[Galeno Amorim]

Desde pequena, Ângela sonhava ser professora. Ela sempre gostou de aprender coisas novas. E, depois de aprender, achava que devia compartilhar as novidades com os outros.

O que ela não queria mesmo pra si era acabar levando uma vida igual à das moças da ilha. Mal saíam da puberdade, elas logo se casavam e, muito cedo, pariam seus filhos. Reproduziam, assim, um ciclo idêntico àquele de suas mães e avós. Algumas envelheciam cedo demais, sem sequer terem pisado no continente. Uma vez na vida que fosse!

Enfim, esta parecia ser também a sua sina.

Como toda menina-moça do lugar, Ângela alimentava outros sonhos. Queria, claro, encontrar sua cara-metade; namorar, depois noivar e se casar. Constituir, enfim, sua própria família. Mas isso, ela dizia para si e para as amigas, só quando achasse que era a hora.

O que Ângela não tolerava era a ideia de ter que fazer algo somente por pura falta de opção. Porque era assim, pronto e acabou. Ah, isso não!

Mas Ângela tinha consciência de que suas chances eram bem poucas. Por outro lado, ela não queria deixar o lugar de seus antepassados e onde estavam toda sua família e os amigos.

Decidida a correr atrás de seus sonhos, a jovem resolveu ir à luta.

A praia da Longa - um dos vilarejos que formam a Ilha Grande, no litoral do Rio de Janeiro - não possuía sequer luz elétrica. Isso só surgiria por lá anos mais tarde, com um programa do governo chamado Luz para Todos.

As adversidades para os pacatos cidadãos da vila ascenderem ao bendito mundo do conhecimento eram, como não é difícil de se imaginar, de toda ordem e grandeza. Biblioteca, livraria ou banca de jornal, por exemplo, nem pensar...

Pra piorar, os jovens do lugar consumiam boa parte de seu dia nas viagens de barco até Araçatiba, onde funcionava a única escola da redondeza. Do cais de Santa Luzia, na Baía de Angra dos Reis, até a Proveta, a última ilha, já em mar aberto, o barco Três Irmãos Unidos II pelejava seis horas entre a ida e a volta. Era o preço que se pagava pra poder estudar e ser alguém na vida, como diziam.

Incomodados com aquele monumental desperdício de tempo, os professores tiveram uma ideia: pegaram uns livros na escola e improvisaram no convés do barco uma pequena biblioteca. Como não havia tantas outras opções assim (além, naturalmente, de admirar, dia após dia, a bela e monótona paisagem oceânica de além-mar), ela logo pegou! Em pouco tempo, a estante - de madeira, que era pra aguentar a maresia - ficou pequena.

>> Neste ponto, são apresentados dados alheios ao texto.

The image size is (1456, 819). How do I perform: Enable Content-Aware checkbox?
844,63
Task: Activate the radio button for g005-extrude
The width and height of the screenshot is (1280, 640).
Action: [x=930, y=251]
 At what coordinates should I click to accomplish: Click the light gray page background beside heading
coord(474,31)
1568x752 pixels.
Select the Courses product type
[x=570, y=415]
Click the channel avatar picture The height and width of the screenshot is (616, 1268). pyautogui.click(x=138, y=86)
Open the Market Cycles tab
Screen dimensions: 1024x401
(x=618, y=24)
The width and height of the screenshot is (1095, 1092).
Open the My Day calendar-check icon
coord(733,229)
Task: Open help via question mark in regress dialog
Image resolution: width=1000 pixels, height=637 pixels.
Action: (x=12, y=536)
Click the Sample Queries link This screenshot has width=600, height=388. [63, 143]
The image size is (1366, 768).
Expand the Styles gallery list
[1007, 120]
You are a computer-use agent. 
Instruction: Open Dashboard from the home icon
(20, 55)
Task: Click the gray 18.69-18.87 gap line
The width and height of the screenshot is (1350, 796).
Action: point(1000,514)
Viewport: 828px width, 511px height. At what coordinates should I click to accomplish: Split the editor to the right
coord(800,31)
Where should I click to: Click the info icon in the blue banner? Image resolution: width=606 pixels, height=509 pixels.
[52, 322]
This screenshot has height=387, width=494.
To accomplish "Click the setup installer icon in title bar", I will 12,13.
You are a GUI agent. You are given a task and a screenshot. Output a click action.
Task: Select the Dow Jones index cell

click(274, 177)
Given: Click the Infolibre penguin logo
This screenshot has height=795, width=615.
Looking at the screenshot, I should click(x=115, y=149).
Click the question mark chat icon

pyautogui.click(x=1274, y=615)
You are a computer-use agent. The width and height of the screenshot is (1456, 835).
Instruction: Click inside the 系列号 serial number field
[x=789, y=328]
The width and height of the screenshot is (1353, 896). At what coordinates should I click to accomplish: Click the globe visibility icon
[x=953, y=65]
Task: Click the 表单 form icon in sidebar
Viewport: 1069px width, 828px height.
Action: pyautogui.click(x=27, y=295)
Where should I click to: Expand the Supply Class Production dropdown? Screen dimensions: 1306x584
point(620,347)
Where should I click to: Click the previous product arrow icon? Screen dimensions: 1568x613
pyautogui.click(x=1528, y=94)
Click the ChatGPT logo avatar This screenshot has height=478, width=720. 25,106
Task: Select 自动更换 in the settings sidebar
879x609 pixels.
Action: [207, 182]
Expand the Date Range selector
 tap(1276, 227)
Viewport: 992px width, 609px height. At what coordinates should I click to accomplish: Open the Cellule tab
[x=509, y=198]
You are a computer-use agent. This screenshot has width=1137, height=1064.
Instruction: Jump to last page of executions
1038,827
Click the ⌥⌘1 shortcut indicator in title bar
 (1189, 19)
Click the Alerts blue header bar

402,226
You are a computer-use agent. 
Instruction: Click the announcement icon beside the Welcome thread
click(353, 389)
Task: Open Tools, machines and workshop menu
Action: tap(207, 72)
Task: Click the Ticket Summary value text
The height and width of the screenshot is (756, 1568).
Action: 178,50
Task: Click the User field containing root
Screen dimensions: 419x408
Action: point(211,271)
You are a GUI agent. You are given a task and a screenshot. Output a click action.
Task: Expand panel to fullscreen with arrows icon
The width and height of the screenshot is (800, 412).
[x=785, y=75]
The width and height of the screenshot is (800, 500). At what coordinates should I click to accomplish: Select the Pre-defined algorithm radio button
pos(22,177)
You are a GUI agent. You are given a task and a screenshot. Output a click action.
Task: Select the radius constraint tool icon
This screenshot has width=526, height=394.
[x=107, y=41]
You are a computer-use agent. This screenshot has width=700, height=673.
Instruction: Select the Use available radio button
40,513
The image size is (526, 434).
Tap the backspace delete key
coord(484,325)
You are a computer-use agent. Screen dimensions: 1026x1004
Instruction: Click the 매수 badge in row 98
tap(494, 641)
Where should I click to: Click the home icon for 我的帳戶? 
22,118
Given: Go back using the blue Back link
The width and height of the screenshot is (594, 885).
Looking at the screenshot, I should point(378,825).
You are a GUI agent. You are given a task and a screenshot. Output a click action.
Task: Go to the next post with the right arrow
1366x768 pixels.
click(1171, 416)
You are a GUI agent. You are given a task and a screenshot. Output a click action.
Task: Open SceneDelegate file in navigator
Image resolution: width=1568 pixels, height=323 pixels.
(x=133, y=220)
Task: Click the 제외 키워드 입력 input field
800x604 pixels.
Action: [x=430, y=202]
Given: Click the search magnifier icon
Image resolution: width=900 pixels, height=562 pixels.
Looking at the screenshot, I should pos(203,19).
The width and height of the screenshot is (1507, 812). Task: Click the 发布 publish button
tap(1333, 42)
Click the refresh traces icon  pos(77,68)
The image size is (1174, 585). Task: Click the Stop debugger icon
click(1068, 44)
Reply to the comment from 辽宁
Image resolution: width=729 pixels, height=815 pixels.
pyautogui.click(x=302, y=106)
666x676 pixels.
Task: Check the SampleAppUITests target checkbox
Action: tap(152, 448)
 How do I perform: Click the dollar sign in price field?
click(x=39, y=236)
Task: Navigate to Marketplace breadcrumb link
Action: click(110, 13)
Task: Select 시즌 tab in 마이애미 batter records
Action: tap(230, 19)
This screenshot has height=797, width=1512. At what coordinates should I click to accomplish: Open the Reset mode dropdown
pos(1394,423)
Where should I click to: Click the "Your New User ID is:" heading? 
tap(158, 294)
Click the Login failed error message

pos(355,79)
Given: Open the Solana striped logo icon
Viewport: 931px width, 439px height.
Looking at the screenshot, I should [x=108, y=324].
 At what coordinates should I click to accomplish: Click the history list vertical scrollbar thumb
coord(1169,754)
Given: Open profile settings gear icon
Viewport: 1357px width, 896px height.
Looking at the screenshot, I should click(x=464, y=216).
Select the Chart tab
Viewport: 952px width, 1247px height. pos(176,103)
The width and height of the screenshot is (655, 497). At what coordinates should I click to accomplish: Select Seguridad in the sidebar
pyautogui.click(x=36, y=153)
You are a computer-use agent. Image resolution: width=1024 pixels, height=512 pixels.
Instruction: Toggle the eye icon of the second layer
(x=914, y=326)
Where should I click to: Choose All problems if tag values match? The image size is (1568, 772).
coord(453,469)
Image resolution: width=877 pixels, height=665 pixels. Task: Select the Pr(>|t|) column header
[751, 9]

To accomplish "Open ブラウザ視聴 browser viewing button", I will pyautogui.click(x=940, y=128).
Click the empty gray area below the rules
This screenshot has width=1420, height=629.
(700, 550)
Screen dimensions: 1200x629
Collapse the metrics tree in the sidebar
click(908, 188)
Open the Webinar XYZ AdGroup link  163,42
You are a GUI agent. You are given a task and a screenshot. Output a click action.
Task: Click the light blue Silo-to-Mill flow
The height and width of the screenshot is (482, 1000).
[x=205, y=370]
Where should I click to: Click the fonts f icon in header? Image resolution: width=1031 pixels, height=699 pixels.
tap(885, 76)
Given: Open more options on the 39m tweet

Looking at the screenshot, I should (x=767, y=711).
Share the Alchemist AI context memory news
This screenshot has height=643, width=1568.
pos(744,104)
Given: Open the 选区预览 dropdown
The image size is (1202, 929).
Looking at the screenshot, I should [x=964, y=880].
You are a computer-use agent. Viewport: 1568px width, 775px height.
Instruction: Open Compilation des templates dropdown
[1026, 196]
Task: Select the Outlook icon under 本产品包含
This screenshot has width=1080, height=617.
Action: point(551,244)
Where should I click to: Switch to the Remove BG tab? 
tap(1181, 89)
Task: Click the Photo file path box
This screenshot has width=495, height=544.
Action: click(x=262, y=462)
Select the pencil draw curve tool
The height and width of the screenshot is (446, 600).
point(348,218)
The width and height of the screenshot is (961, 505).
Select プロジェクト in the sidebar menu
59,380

E outros livros foram chegando. E os passageiros foram se transformando em leitores.

Não demorou e o barco-biblioteca tornou-se uma sensação no lugar. Era lá, por exemplo, que começavam - ou terminavam... - encontros não tão casuais ou namoros firmes. Amizades duradouras e até casórios. Também era lá que se tiravam dúvidas da escola e onde também se emprestavam livros pra levar pra casa.

Por anos a fio, Ângela bebeu naquela fonte. Foi lá que ela descobriu os romances. Que mergulhou em aventuras admiráveis. E onde os poemas, seu gênero predileto, entraram para sempre em sua vida.

Foi a bordo daquele inusitado sofá de leitura que a menina ouviu, pela primeira vez, os versos famosos de Castro Alves, que deram origem ao nome do barco-biblioteca: Espumas Flutuantes, título de um dos livros do poeta baiano.

Aquilo tudo mudaria para sempre a vida de muitos deles. Como a de Ângela de Oliveira, que virou professora, como ela tanto sonhava. Hoje, a professorinha dá aulas na mesma escola em que estudou.

E ela tenta despertar nos seus alunos o mesmo gosto de ler que, no seu caso, abriu uma nova janela e uma perspectiva de futuro, dando sentido a uma vida que, segundo ela própria, não havia nenhum.